Chereads / BAHASA BUNGA / Chapter 38 - ORCHID IX

Chapter 38 - ORCHID IX

Isaac mengkayuh cepat sepeda birunya, melesat turun dan membiarkan sepeda itu tergeletak begitu saja saat tiba di depan toko bunga. Kaki jenjangnya berderap cepat menaiki anak tangga, ingin segera mungkin menemui Lily.

"Lily!" Panggil Isaac. Isaac terus mengetuk pintu, senyap. Tak ada siapa pun di toko bunga. Pintu depan terkunci, lampu padam, tak ada tanda-tanda keberadaan Lily di dalam rumah.

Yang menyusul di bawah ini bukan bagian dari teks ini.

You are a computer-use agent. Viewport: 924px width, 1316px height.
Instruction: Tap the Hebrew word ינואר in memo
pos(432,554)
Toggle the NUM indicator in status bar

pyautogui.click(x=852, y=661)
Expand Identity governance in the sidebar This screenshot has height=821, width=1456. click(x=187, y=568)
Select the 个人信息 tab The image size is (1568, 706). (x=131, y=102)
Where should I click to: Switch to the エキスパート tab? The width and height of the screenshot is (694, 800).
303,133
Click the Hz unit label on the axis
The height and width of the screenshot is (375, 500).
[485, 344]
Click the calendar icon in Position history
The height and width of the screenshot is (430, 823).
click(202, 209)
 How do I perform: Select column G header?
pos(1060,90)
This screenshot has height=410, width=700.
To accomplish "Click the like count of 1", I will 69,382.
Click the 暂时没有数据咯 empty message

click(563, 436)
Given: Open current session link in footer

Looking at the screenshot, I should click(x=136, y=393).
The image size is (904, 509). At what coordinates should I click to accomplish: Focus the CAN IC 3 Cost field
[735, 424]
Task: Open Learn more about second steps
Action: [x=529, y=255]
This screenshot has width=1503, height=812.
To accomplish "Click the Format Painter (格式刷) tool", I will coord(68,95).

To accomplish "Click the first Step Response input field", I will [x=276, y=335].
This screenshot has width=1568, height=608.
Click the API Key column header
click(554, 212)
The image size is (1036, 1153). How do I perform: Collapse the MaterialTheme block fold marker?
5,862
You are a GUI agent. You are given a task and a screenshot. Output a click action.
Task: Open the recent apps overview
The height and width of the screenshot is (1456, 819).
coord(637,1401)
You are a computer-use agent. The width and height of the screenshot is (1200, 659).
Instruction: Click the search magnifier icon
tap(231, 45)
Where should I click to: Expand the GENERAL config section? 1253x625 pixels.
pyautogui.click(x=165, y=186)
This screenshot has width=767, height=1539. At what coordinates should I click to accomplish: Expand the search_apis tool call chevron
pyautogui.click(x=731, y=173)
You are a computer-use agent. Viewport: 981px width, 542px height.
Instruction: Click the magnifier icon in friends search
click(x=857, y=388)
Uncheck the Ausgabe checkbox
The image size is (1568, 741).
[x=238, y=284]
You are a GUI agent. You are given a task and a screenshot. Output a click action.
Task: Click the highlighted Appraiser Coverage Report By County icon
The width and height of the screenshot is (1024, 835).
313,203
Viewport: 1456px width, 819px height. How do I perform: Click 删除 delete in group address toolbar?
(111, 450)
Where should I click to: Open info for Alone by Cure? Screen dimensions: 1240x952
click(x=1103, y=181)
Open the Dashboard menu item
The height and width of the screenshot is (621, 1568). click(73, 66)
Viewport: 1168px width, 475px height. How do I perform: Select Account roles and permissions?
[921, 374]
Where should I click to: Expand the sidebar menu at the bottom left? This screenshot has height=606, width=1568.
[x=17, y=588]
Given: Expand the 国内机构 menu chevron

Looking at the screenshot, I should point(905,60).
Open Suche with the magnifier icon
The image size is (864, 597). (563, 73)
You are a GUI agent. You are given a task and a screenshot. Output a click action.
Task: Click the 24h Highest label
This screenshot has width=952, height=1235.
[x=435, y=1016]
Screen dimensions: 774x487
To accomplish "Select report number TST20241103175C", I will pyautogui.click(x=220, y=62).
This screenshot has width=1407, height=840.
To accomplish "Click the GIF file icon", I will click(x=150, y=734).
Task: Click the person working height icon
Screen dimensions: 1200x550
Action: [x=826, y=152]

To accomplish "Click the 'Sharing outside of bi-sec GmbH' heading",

"Apa dia ke rumah Bella?" Isaac menyeka dahi, mengelap peluh yang menetes sebelum bergegas menaikki sepedanya kembali. Tanpa mempedulikan rasa lelah, Isaac menyelusuri jalanan berpaving menuju ke rumah Bella.

Cahaya remang menyambut kedatangan Isaac. Rumah sederhana dengan dinding bata bercat biru langit itu terlihat asri dengan berbagai macam tanaman hias pada bagian depan. Pohon maple besar berdiri tegak di ujung pekarangan, dedaunannya mulai menguning karena musim gugur akan segera tiba. Ada satu set kursi rotan beserta mejanya di teras depan.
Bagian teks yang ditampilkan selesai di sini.